In the first few sessions, the psychologist will typically ask you questions about yourself, your life, and any presenting problems you would like to work on. Together, you will create a plan of how therapy can assist you with these problems, how many sessions it may take, and how frequently you should meet. Prior to your first session it can be helpful for you to ask yourself what changes you would like to make in your life. The aim of therapy is for us to then work together to help you achieve those changes.
My child needs a psychologist – can I come with them?
In the first session with your child, your psychologist will often invite you both into the session at the beginning, then ask to see the child by themselves. After this, your psychologist will discuss with you the most appropriate structure of future counselling sessions with your child.
In the case of adolescents, depending on the age of your teenager they may wish to see their psychologist without their parent present. However, it is recommended that a parent is always available to attend the sessions if needed, and parental consent is needed for under 16s to attend therapy.
How long do I need?
Each individual therapy session is 50 minutes in length. How many sessions you need depends on your situation and can be discussed with your psychologist. After the first 1-2 sessions, your psychologist will discuss what they think is an appropriate amount of sessions to help you address the presenting problem. This way you can set goals and work together on achieving them.

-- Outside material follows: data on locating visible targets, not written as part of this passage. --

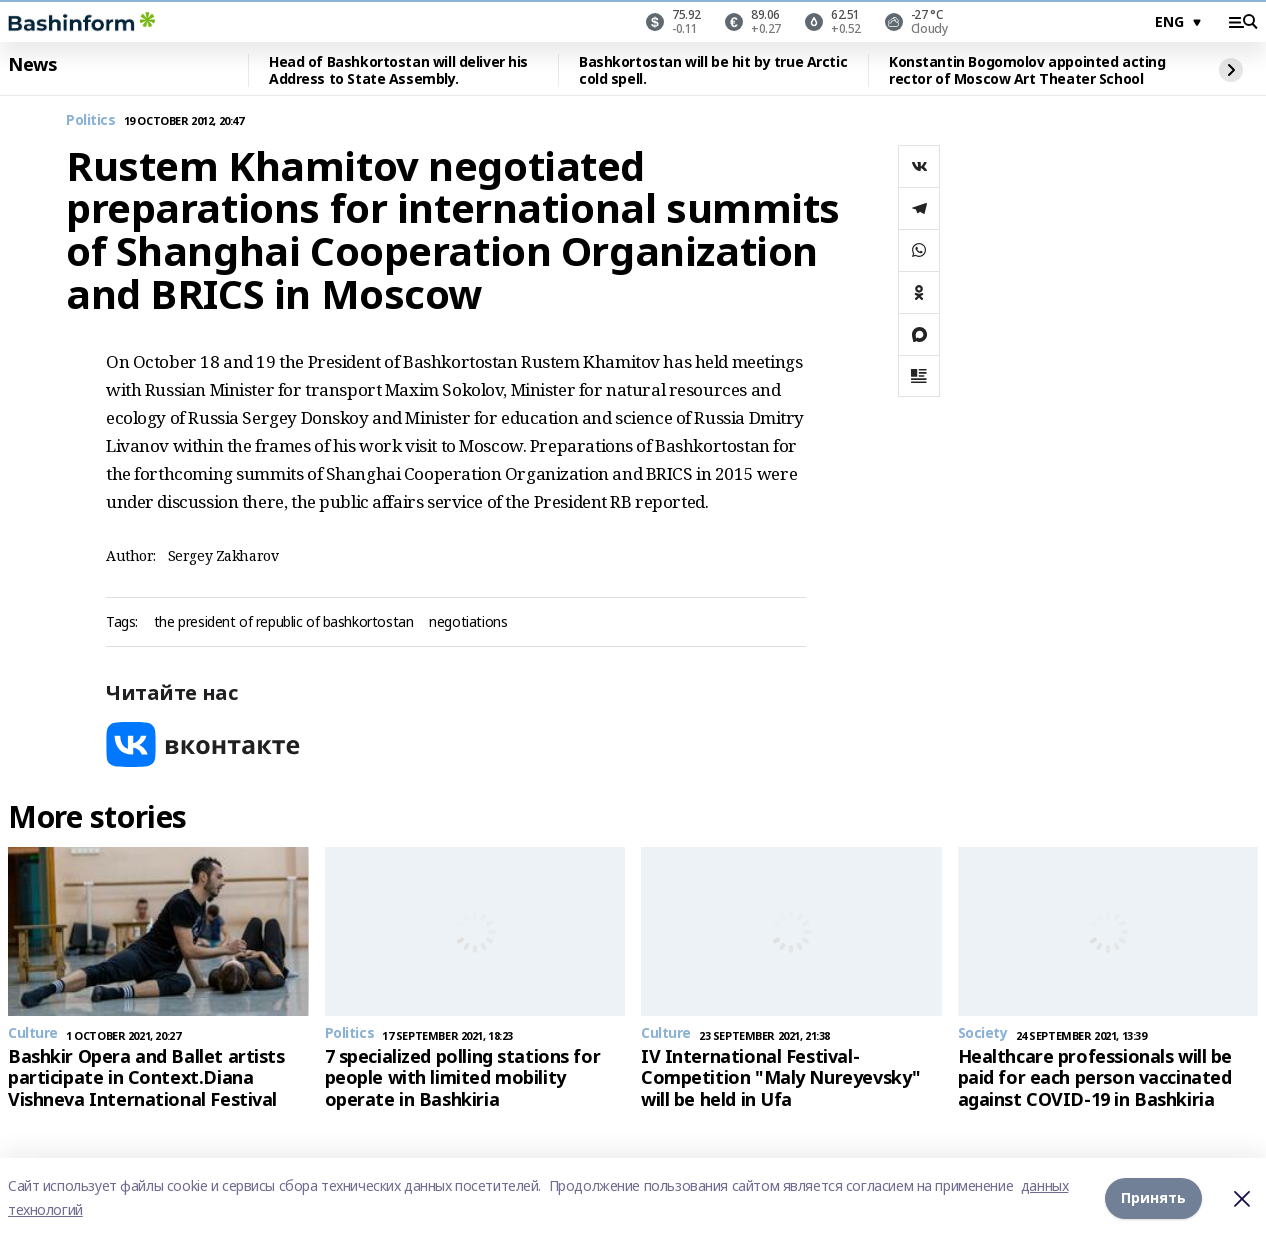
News (32, 65)
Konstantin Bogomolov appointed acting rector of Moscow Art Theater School (1027, 70)
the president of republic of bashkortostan (283, 622)
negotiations (468, 622)
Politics (91, 120)
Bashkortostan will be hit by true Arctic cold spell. (713, 70)
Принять (1153, 1197)
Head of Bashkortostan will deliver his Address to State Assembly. (398, 70)
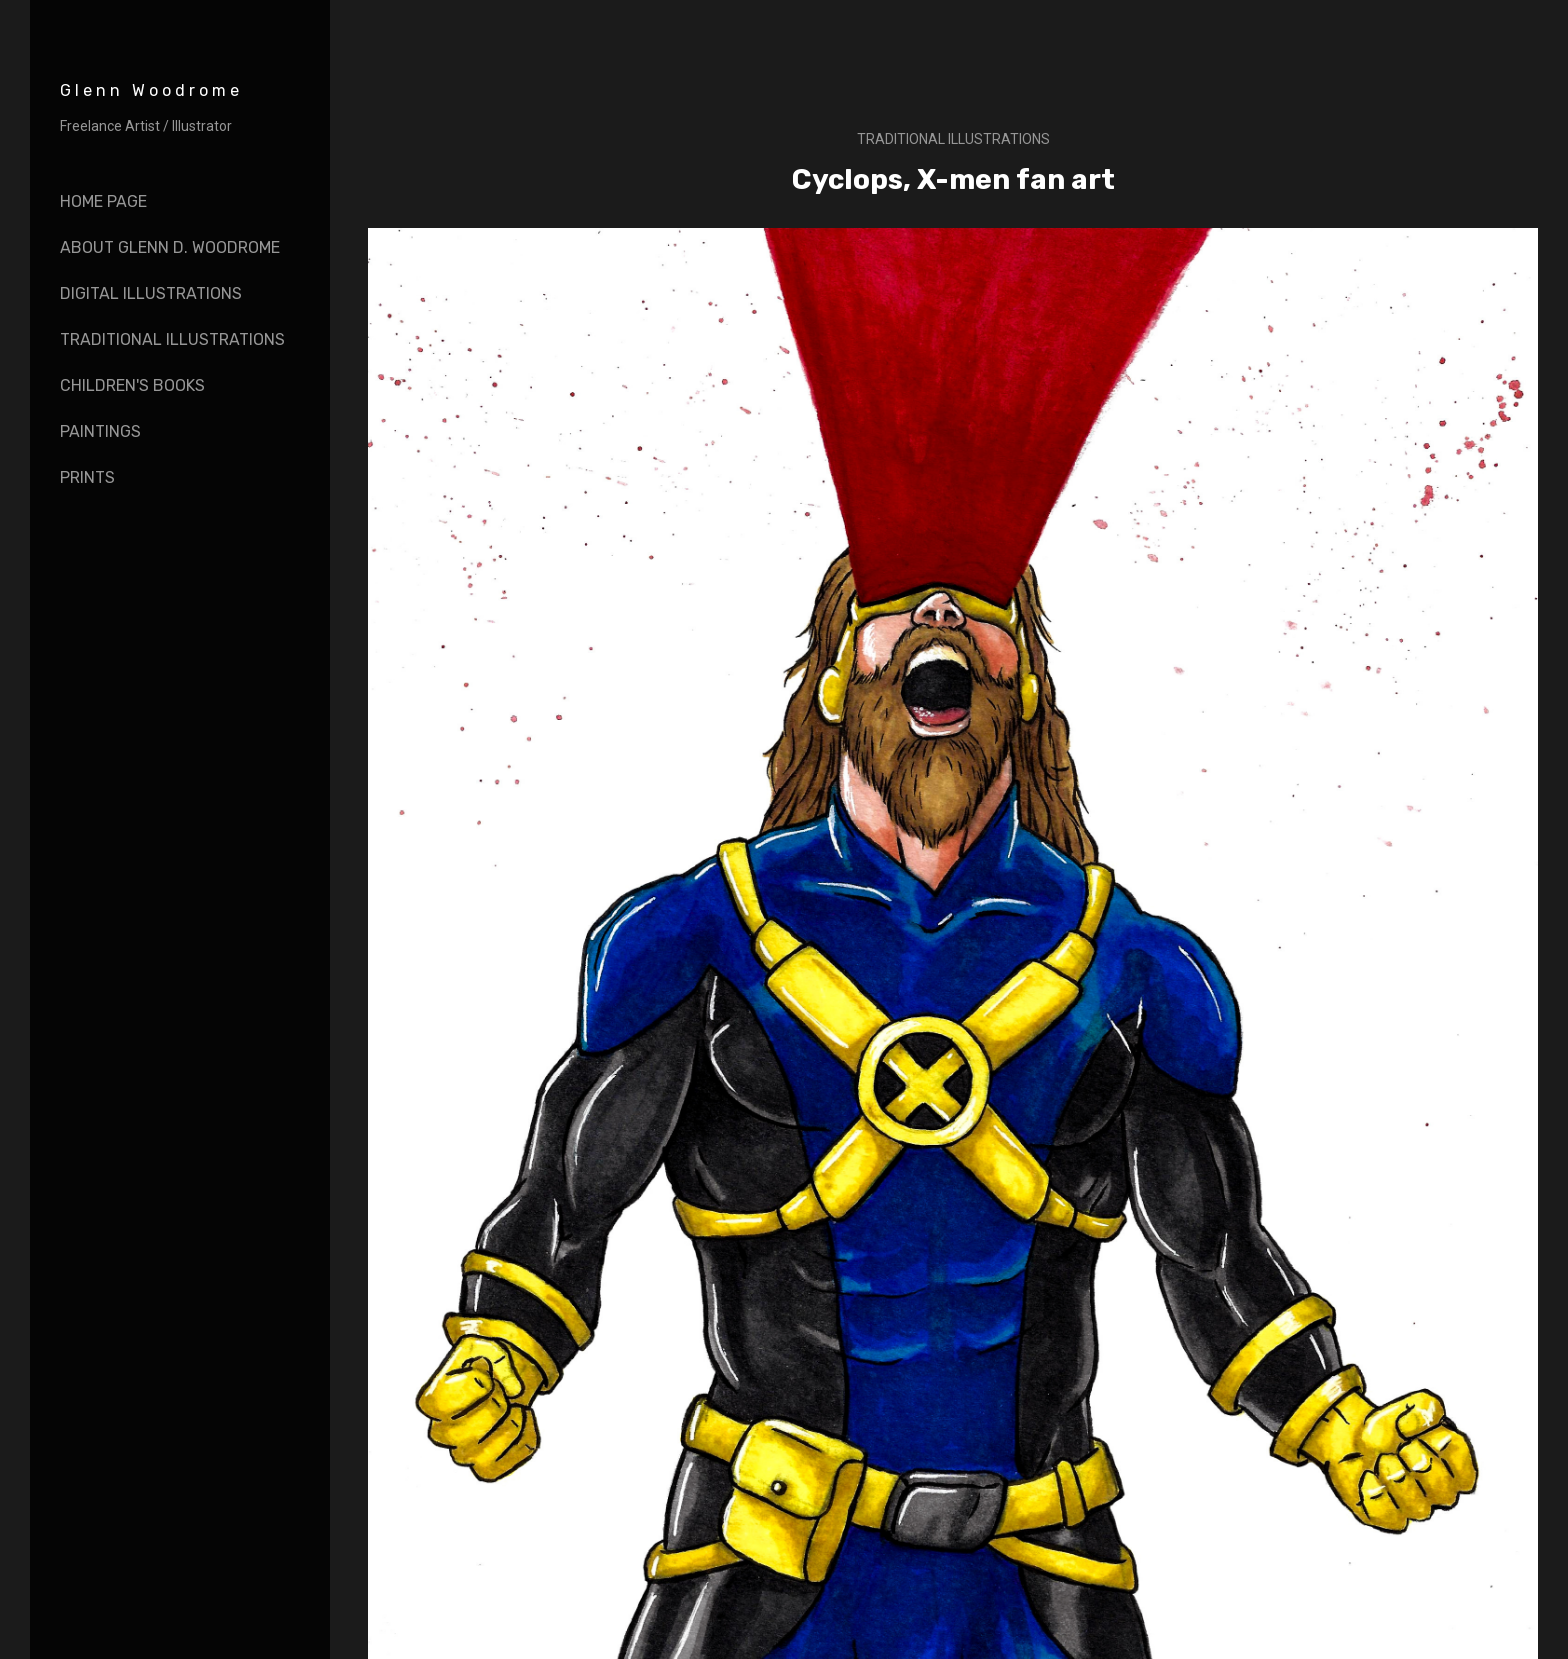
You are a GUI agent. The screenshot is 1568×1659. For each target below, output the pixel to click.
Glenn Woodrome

Many factors can influence the length of therapy including the issues you are seeking help with, the coping strategies you already use, your support network and previous counselling you may have had.

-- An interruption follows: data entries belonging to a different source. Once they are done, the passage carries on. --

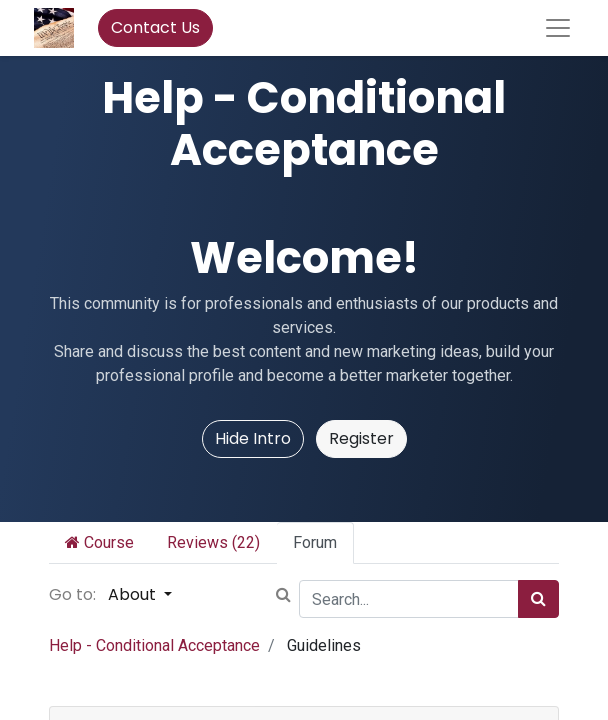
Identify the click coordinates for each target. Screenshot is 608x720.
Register (361, 438)
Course (99, 542)
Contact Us (155, 27)
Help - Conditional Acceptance (154, 645)
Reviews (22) (213, 542)
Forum (315, 542)
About (134, 594)
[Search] (538, 599)
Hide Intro (253, 438)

What types of group therapy do you offer?
Our group therapy program for children, teens, and adults offers a variety of different topics including:
• Building resilience
• Forming positive relationships
• Positive thinking
Please check our group therapy page for details of current courses.

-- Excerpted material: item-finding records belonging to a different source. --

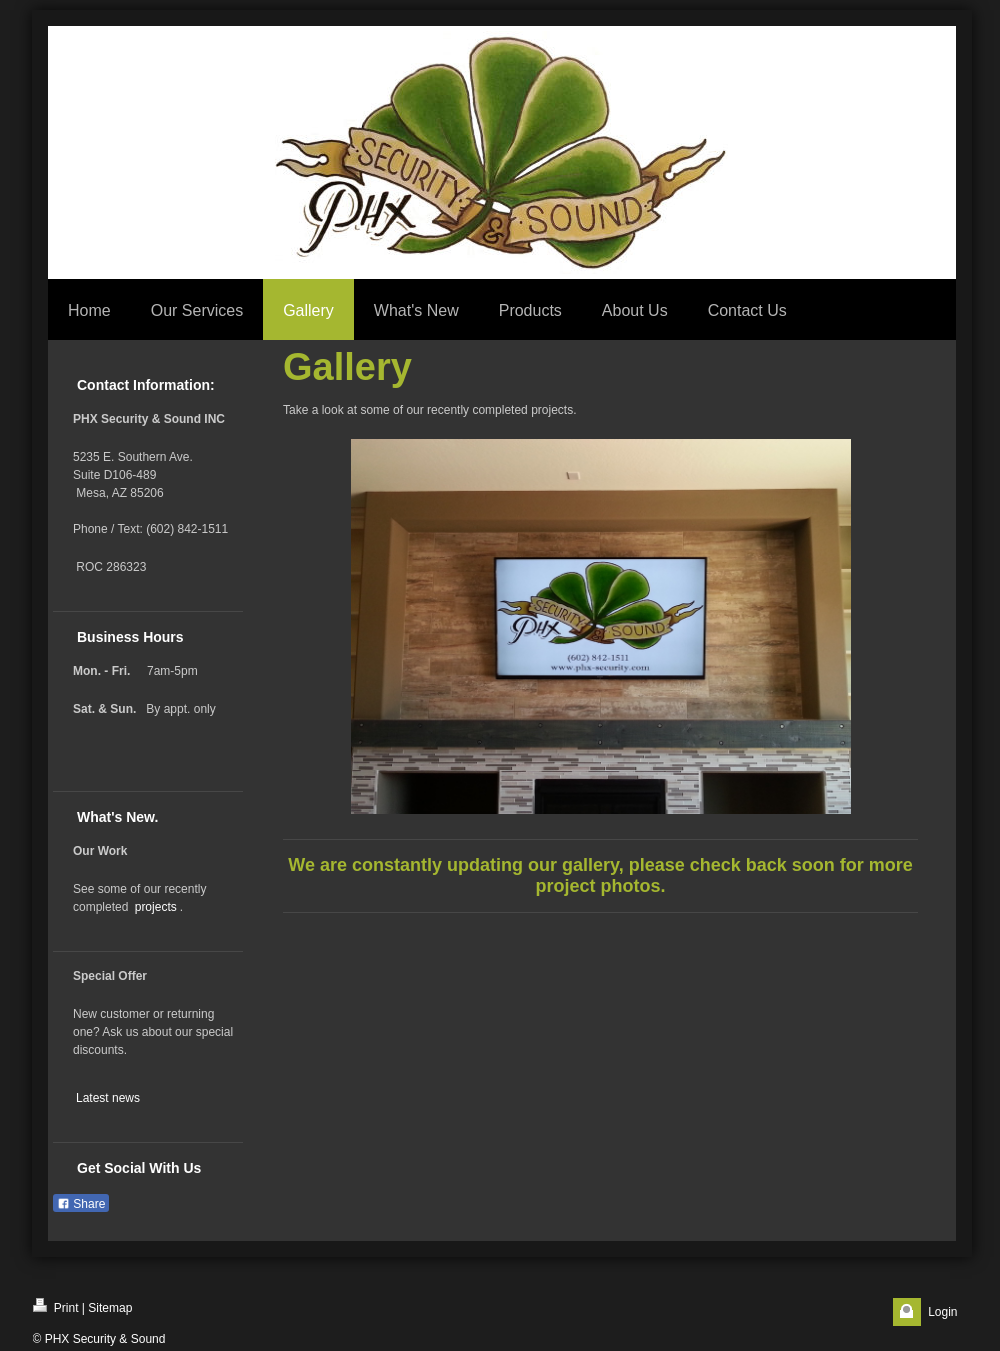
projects (156, 907)
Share (81, 1204)
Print (56, 1306)
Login (942, 1312)
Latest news (108, 1098)
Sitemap (110, 1308)
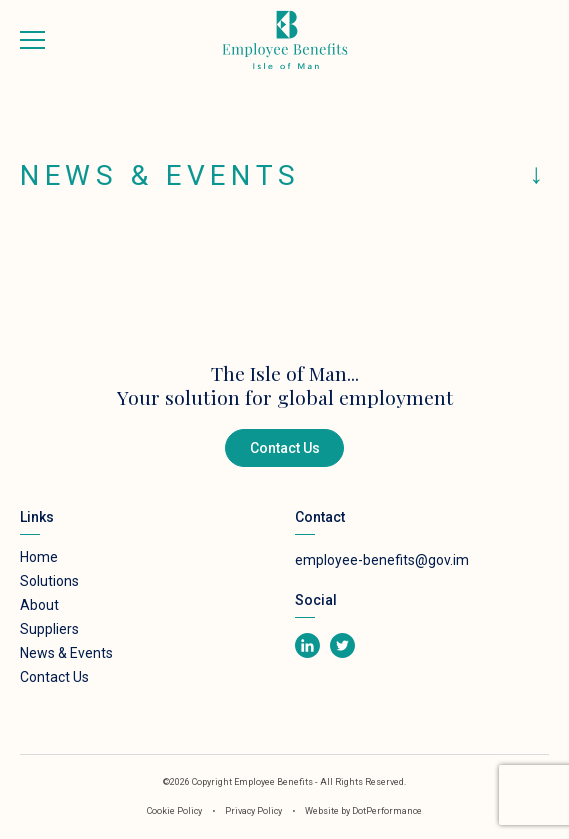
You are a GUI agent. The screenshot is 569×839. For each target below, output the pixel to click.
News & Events (66, 653)
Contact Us (285, 448)
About (39, 605)
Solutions (49, 581)
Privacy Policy (254, 811)
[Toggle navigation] (32, 40)
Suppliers (49, 629)
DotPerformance (387, 811)
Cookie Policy (174, 811)
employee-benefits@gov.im (382, 560)
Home (39, 557)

All subject matter is age-appropriate and group therapy programs generally run for 6 weekly sessions. Medicare rebates may apply in some situations when you have a obtained a GP Mental Health Care Plan that includes Group Therapy. Please email us or call 1300 322 068 for further information.
Are your online courses suitable for me?
Direction Psychology has developed several online courses to offer general psychological strategies for common concerns such as stress management and emotional resilience. They are designed to help teach evidence-based strategies that our psychologists use with clients every day, at an affordable price. These courses are general in nature – should you need an individualised approach, Individual Therapy may be more appropriate.